Fulll, headquartered in France, is a developer of accounting, payroll, and HR software serving accounting firms and SMEs. The company has entered into a strategic partnership with Visma, which acquired a minority stake to support Fulll‘s cloud-native SaaS platform development. The investment will accelerate product development and help French accounting firms adopt more automated workflows ahead of France’s upcoming mandatory e-invoicing requirements. Fulll serves roughly 19,000 accounting firms managing approximately 3.8 million SMEs across the country. Founded in 2021 through a merger of specialised software publishers, Fulll is headquartered in Lyon with nearly 300 employees. The partners also plan to expand the “Impulse Data” hub, aggregating anonymised data from over 800,000 SMEs for advisory services. The transaction remains subject to competition authority review.
Finch Capital‘s State of European FinTech report has named London the world’s leading financial technology hub by funding value, surpassing both San Francisco and New York. European FinTech funding grew 37% between 2022 and 2025, while U.S. hub investment declined 13%, bringing both regions to approximately €40 billion.
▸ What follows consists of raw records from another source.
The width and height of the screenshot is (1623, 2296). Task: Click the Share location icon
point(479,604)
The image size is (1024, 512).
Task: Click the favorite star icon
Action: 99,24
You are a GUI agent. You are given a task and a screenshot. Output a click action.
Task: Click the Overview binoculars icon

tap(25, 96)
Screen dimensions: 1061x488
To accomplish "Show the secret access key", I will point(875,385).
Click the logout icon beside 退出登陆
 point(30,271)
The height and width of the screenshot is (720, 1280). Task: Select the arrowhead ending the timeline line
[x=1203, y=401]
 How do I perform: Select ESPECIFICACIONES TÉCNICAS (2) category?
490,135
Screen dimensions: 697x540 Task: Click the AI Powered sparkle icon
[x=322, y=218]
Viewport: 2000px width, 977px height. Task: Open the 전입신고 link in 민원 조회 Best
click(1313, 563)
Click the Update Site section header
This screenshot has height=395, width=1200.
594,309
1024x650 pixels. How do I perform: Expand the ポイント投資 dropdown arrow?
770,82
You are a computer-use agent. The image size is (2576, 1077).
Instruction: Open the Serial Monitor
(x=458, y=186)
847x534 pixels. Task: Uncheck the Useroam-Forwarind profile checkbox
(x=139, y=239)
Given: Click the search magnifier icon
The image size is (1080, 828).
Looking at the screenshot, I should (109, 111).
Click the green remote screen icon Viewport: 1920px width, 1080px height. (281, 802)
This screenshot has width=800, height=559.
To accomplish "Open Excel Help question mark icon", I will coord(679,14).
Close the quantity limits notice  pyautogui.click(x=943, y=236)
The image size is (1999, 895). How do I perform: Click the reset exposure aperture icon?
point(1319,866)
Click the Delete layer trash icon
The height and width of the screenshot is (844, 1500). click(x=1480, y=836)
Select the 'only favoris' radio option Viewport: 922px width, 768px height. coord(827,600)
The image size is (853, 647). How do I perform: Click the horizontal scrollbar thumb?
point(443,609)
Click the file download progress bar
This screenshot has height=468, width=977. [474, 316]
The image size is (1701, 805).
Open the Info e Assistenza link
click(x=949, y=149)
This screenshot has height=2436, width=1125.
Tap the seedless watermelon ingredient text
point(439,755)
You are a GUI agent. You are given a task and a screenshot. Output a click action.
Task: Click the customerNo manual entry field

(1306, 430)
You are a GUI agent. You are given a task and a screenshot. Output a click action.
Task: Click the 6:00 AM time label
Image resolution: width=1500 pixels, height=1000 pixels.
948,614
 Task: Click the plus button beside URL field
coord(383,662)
Despite the strong momentum, late-stage funding remains a challenge: every European round exceeding €1 billion was still led by U.S. investors. Finch Capital partner Aman Ghei called the €9 billion gap “a policy gap, not a market verdict.” European pension funds allocate just 0.02% to venture capital versus 1.9% in the U.S.
Mastercard has launched Virtual C-Suite, a set of agentic AI tools that integrate into existing accounting and banking software used by small businesses. The system analyses performance, identifies risks, and provides recommendations on payments and working capital. The tools draw on transaction data from Mastercard’s network, which processed 175 billion transactions in 2025, combined with individual business activity to generate insights. The Virtual CFO module will roll out first this year, delivered through financial institutions and software providers. Additional modules covering other executive functions are planned for later release.
Have a great start into the week!
*The information presented in this publication comes from publicly available sources. While the management company uses strict data selection criteria and focuses on the reliability of its sources, it cannot be held responsible for any inaccuracies, omissions, or errors in the data provided. This publication is for informational purposes only and does not constitute an investment recommendation.